WHAT TO PRODUCE - Please restate each entry that follows word for word.

::: INFORMATION GIVEN

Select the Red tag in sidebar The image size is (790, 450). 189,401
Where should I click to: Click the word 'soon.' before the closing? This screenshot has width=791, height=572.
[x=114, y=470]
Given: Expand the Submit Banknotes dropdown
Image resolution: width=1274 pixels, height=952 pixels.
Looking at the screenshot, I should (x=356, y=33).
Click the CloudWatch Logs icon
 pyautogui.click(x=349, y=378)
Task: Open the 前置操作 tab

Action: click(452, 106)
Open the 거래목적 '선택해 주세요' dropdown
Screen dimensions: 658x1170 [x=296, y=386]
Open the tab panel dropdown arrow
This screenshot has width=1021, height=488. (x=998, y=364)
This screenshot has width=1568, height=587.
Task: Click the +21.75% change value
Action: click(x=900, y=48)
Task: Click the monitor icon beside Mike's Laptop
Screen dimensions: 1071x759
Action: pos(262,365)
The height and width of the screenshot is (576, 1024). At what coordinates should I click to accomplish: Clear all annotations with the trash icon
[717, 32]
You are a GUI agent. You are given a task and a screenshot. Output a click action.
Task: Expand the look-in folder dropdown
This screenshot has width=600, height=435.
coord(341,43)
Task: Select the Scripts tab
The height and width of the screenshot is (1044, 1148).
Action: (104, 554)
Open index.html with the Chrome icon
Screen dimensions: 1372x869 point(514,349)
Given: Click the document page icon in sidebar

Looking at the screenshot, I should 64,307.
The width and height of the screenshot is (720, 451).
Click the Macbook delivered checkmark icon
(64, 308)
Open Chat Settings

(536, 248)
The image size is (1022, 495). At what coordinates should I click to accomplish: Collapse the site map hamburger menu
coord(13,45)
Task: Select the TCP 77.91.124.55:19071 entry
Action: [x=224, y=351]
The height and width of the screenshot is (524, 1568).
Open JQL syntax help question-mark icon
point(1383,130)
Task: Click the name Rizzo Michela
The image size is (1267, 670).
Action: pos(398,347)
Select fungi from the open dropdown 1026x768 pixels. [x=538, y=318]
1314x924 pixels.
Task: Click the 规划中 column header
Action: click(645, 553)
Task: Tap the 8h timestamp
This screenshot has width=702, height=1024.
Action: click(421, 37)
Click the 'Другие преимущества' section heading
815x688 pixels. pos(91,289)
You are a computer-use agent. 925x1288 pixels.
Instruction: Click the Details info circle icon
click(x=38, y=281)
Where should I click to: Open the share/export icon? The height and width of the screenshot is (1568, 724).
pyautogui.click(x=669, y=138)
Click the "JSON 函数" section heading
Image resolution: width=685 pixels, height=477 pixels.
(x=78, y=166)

::::::

TASK OUTPUT -
Select the Red tag in sidebar The image size is (790, 450). 189,401
Where should I click to: Click the word 'soon.' before the closing? This screenshot has width=791, height=572.
[x=114, y=470]
Given: Expand the Submit Banknotes dropdown
Image resolution: width=1274 pixels, height=952 pixels.
Looking at the screenshot, I should (x=356, y=33).
Click the CloudWatch Logs icon
 pyautogui.click(x=349, y=378)
Task: Open the 前置操作 tab

Action: click(452, 106)
Open the 거래목적 '선택해 주세요' dropdown
Screen dimensions: 658x1170 [x=296, y=386]
Open the tab panel dropdown arrow
This screenshot has width=1021, height=488. (x=998, y=364)
This screenshot has width=1568, height=587.
Task: Click the +21.75% change value
Action: click(x=900, y=48)
Task: Click the monitor icon beside Mike's Laptop
Screen dimensions: 1071x759
Action: pos(262,365)
The height and width of the screenshot is (576, 1024). At what coordinates should I click to accomplish: Clear all annotations with the trash icon
[717, 32]
You are a GUI agent. You are given a task and a screenshot. Output a click action.
Task: Expand the look-in folder dropdown
This screenshot has width=600, height=435.
coord(341,43)
Task: Select the Scripts tab
The height and width of the screenshot is (1044, 1148).
Action: (104, 554)
Open index.html with the Chrome icon
Screen dimensions: 1372x869 point(514,349)
Given: Click the document page icon in sidebar

Looking at the screenshot, I should 64,307.
The width and height of the screenshot is (720, 451).
Click the Macbook delivered checkmark icon
(64, 308)
Open Chat Settings

(536, 248)
The image size is (1022, 495). At what coordinates should I click to accomplish: Collapse the site map hamburger menu
coord(13,45)
Task: Select the TCP 77.91.124.55:19071 entry
Action: [x=224, y=351]
The height and width of the screenshot is (524, 1568).
Open JQL syntax help question-mark icon
point(1383,130)
Task: Click the name Rizzo Michela
The image size is (1267, 670).
Action: pos(398,347)
Select fungi from the open dropdown 1026x768 pixels. [x=538, y=318]
1314x924 pixels.
Task: Click the 规划中 column header
Action: click(645, 553)
Task: Tap the 8h timestamp
This screenshot has width=702, height=1024.
Action: click(421, 37)
Click the 'Другие преимущества' section heading
815x688 pixels. pos(91,289)
You are a computer-use agent. 925x1288 pixels.
Instruction: Click the Details info circle icon
click(x=38, y=281)
Where should I click to: Open the share/export icon? The height and width of the screenshot is (1568, 724).
pyautogui.click(x=669, y=138)
Click the "JSON 函数" section heading
Image resolution: width=685 pixels, height=477 pixels.
(x=78, y=166)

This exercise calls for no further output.